Dr. Mooney: Super important problem, and a super relevant challenge. You're totally right, it’s really hard. We know that it's hard because the data's different, maybe it’s coded different, maybe not harmonized well, even semantically similar items may be quite different in terms of the how they look in a database between two clinical sites, even within the same health system. Further, you have to update those methods we talked about earlier, you have to run that cycle of learning in a very clean and well defined manner. To be a learning health system, you have to be running that cycle, how often do you run that cycle of learning? How much investments can you make to get data harmonized well at all levels?

I think some of these problems are going to solve themselves over time, not without a lot of work for many people, but they're going to solve themselves over time based on drivers that may not be machine learning based. I have to believe that data iss going to become more harmonized as we move into the future, right? We’re coming along now though, we're starting to use APIs. We have HL7, FHIR, OMOP for example. Healthcare systems will keep adapting to more and more standardizations and technologies for the exchange of data.
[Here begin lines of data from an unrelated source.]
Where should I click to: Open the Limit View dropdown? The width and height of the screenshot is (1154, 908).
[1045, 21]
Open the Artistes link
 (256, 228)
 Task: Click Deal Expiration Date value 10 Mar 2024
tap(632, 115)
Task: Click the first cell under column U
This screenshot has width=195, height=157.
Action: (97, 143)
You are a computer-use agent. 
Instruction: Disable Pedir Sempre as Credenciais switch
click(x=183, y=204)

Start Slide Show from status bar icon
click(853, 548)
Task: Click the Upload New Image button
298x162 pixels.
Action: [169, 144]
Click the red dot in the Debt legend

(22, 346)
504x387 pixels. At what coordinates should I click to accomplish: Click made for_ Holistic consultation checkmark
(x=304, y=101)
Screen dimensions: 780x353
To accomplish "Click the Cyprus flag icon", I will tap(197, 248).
But our analysis is not saying we’ll ever set and forget, we’re still going to train them, retrain them, watch them over time, and ultimately learn from them.
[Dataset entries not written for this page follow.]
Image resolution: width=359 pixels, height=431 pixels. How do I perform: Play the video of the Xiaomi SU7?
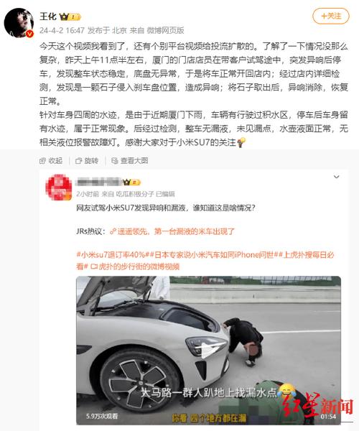point(208,351)
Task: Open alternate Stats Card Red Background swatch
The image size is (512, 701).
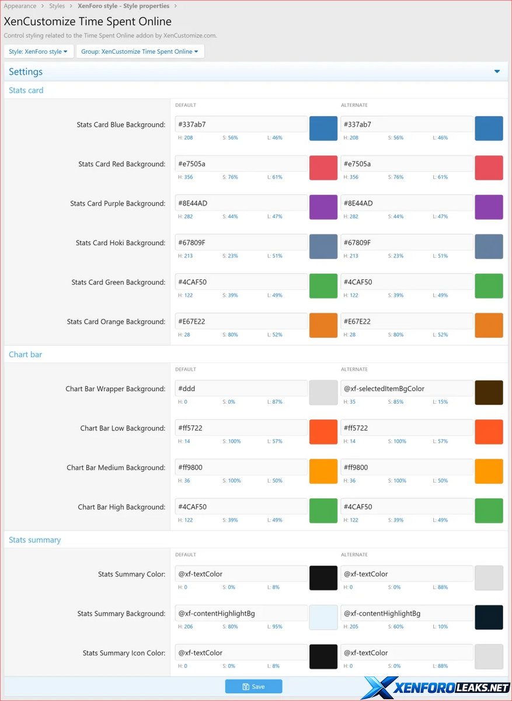Action: tap(489, 168)
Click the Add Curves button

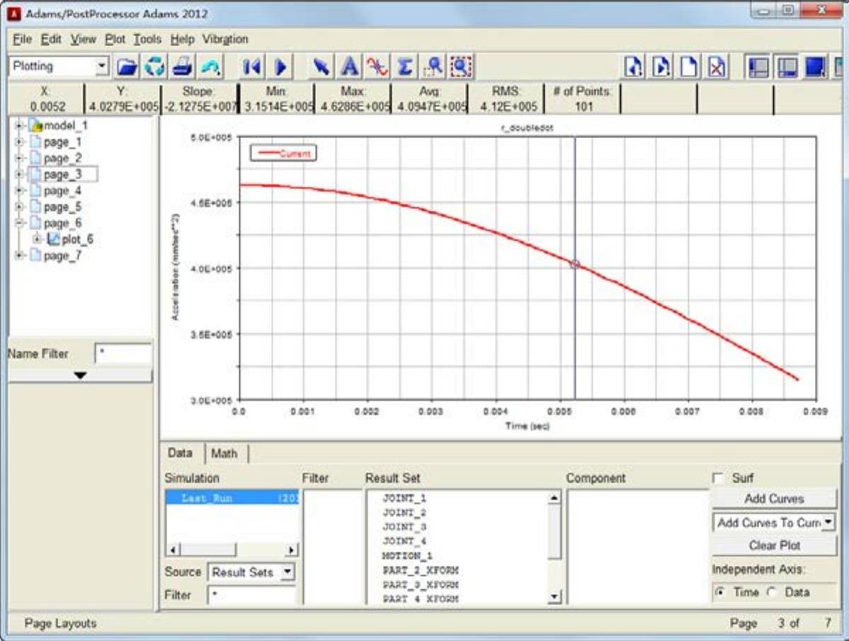[774, 499]
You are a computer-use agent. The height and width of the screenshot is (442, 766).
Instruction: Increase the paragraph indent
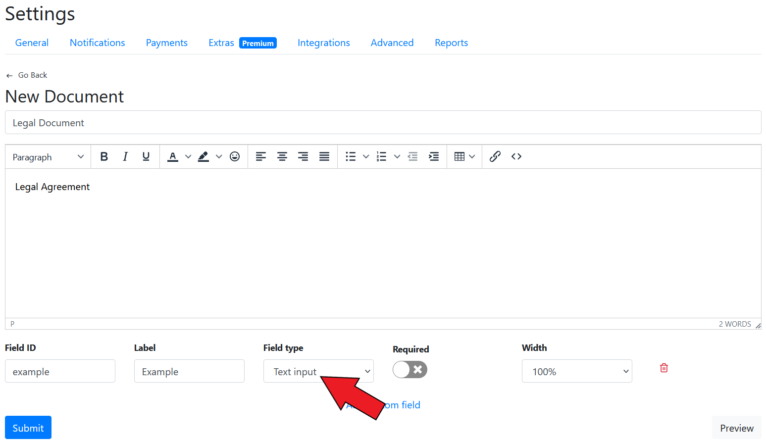[434, 157]
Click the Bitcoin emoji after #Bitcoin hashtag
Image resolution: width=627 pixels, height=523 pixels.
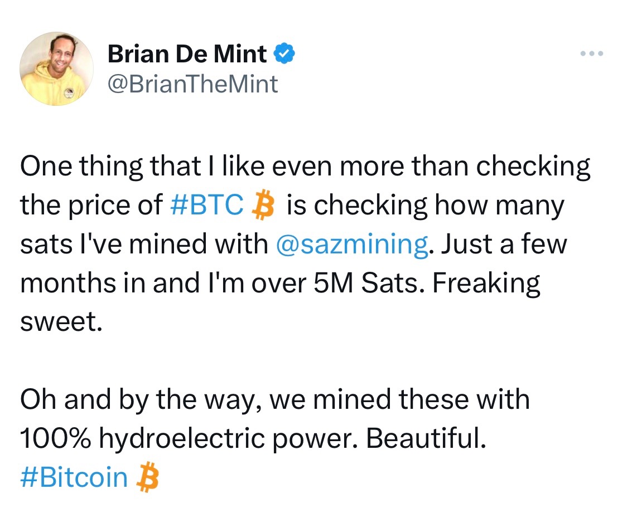147,478
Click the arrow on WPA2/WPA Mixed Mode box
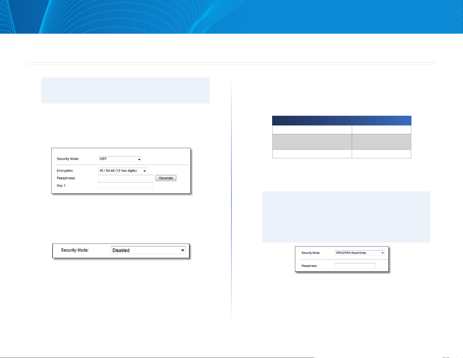This screenshot has height=358, width=463. coord(383,253)

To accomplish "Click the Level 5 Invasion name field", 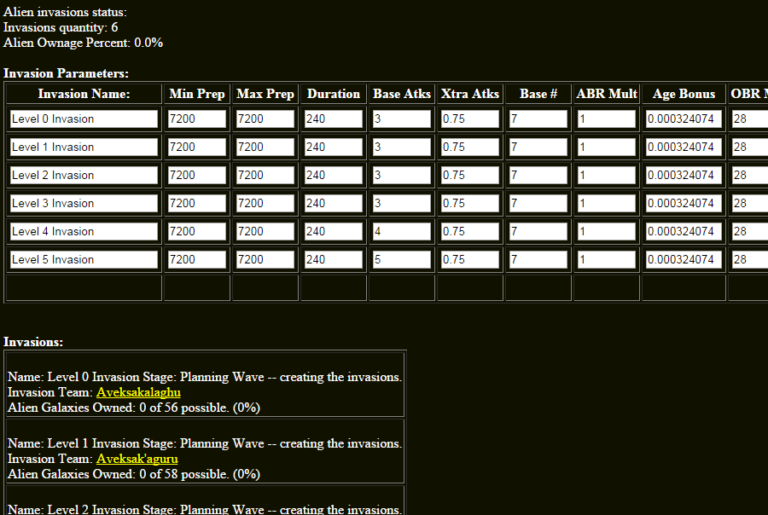I will coord(84,260).
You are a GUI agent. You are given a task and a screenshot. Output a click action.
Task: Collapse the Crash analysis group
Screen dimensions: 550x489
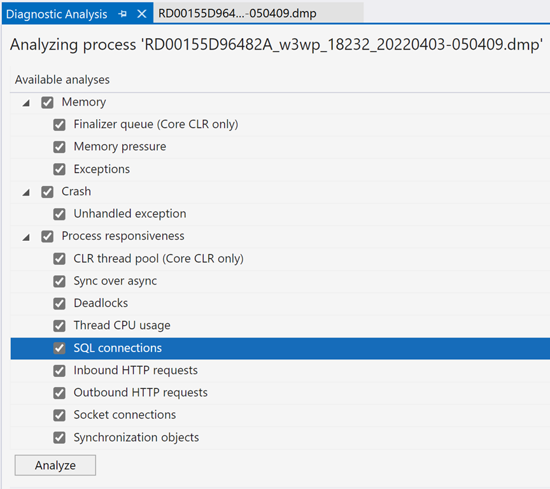[25, 191]
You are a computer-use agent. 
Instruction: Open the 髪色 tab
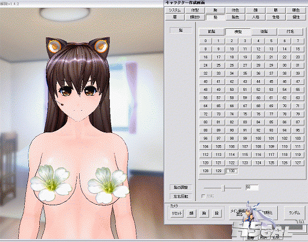235,17
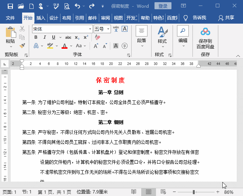Screen dimensions: 243x196
Task: Click the Print Preview icon in title bar
Action: [x=66, y=6]
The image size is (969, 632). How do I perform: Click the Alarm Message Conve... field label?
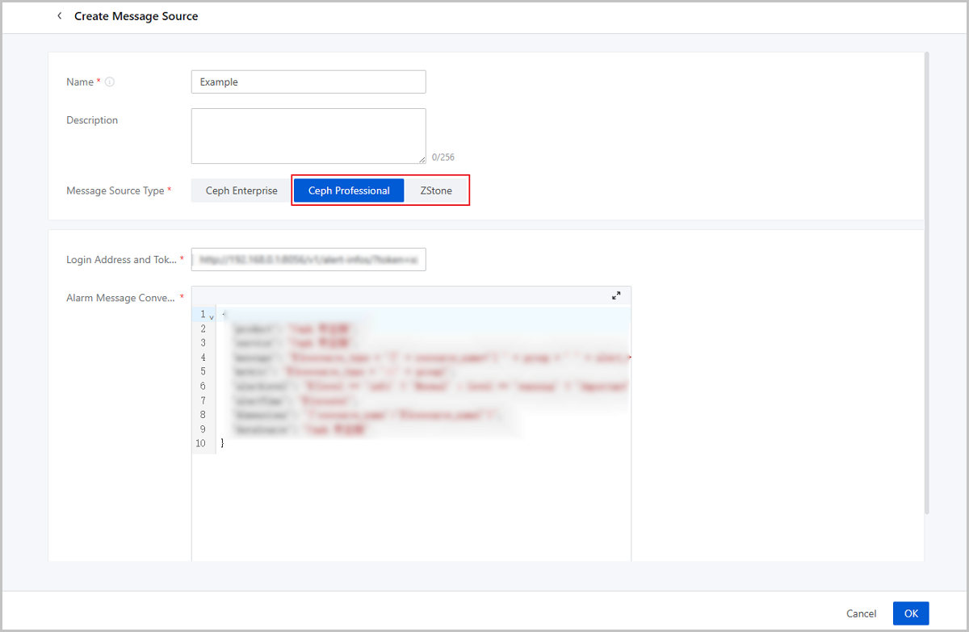(x=120, y=298)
Jake: My family and I are on both sides of the need for growth in healthcare. We’re obviously in the consulting and product space now with Databasin, but our oldest also has a rare chromosome disorder, and we’ve been on a long healthcare journey. As a parent of a child with a rare disease, I’m always thoughtful about the AI we support not extending biases that already exist in healthcare. What are your thoughts on that?

Dr. Mooney: So this is a really hard question to answer. The first thing that I'll say is there's biases that have existed way before machine learning did. Biases exist within the health system, but proper methodologies, including machine learning, and being data driven actually help to expose them. The first piece to look at when evaluating inequity in healthcare is your data, you’ll see that bias is there, that should happen way before machine learning algorithms tell you there is bias. I think some of inequity is addressable, some of inequity is very addressable, and unfortunately some of inequity is very hard to address – but in all cases it’s right there, visible in your data right now.  We need to look harder into our data and really, truly understand that.
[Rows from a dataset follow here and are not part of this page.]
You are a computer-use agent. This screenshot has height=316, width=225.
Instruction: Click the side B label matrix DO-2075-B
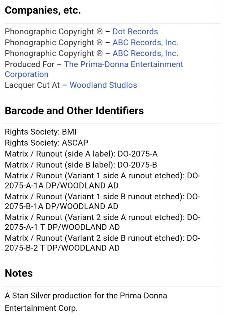pyautogui.click(x=81, y=165)
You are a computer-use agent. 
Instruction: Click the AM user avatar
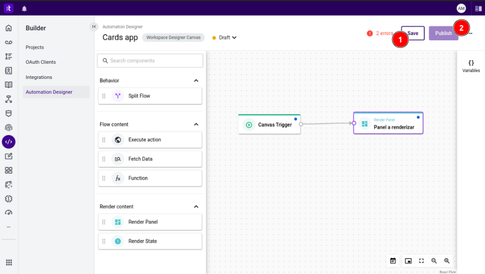[x=461, y=8]
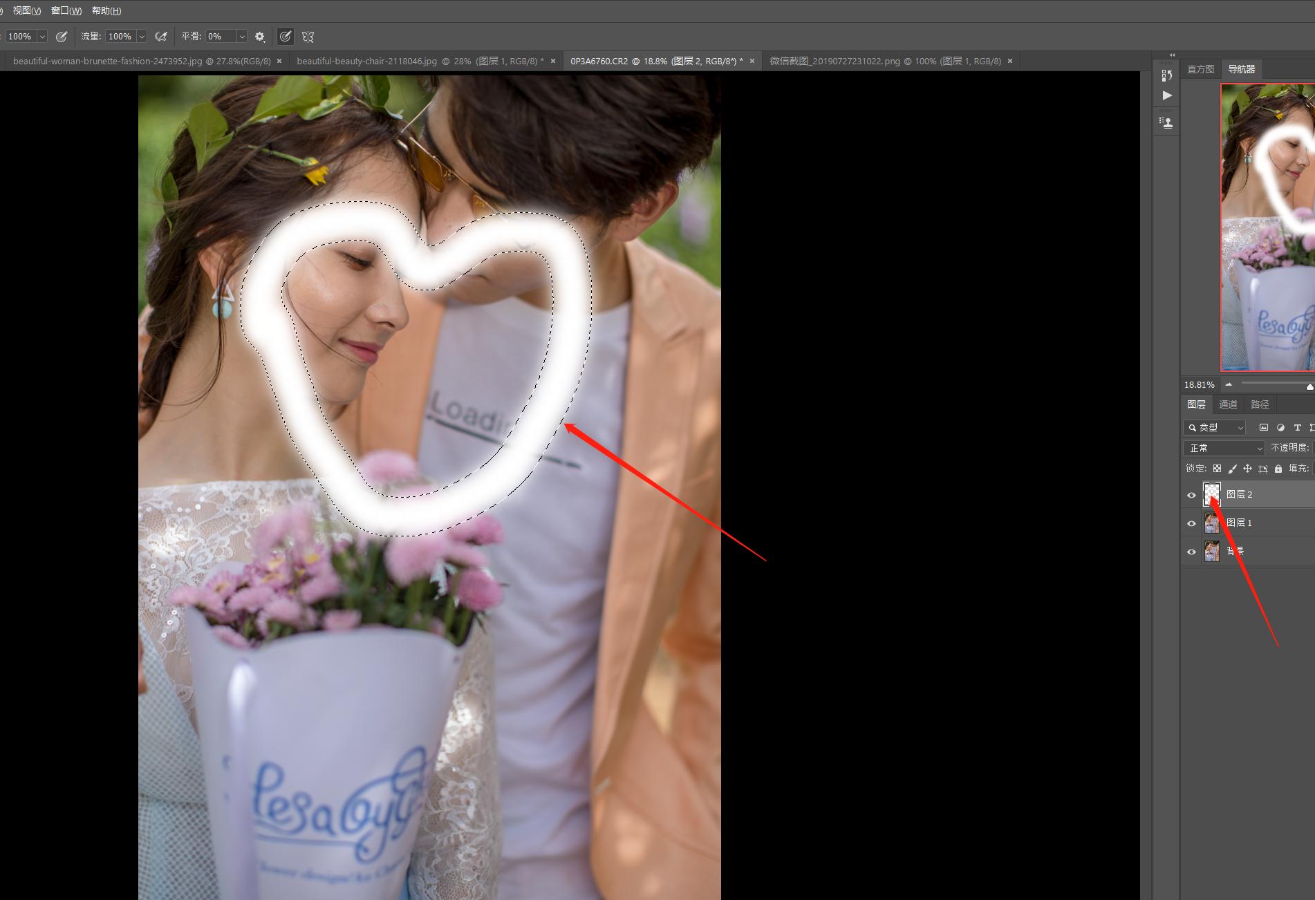Toggle pressure for size brush icon
Image resolution: width=1315 pixels, height=900 pixels.
click(285, 37)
This is the second side of inequity, that data can ameliorate on some level inequity because it is the record of inequity that exists today. And that record is in our data and every group that's studying inequity in a healthcare organization, the first thing they should say is let's look at our data and try to understand it, and hire a data scientist to help us understand it.

None of this is to say that inequity cannot be exacerbated with machine learning and data because machine learning is a great generalizer. And we're seeing this right now from generative artificial intelligence being applied. We’re seeing some cases where I think personally, I'm not going to give examples, but I think personally that if some of these models that data science efforts create were applied in practice they would cause disparities or cause inequities to be exacerbated.

I believe that for a lot of reasons. Machine learning's a great generalizer and the majority sets of data points are going to kind of dominate in the end. We need to invest in studying how machine learning could continue inequity and we need to be very explicit to make sure that we collect data as part of healthcare that may not be used for financial reasons or directly in the patient's clinical care. Instead, the purpose would be to give us insights into that inequity. Give light to the social determinants of health, environmental determinants of health, their socioeconomic status, and population health features.

We can certainly get a better handle on when and how inequity occurs, particularly data-driven inequity and inequity that's going to be caused by a machine learning algorithm or the products of a machine learning algorithm.

Jake: I know we are hitting the end of our time, thank you so much Dr. Mooney for your time today!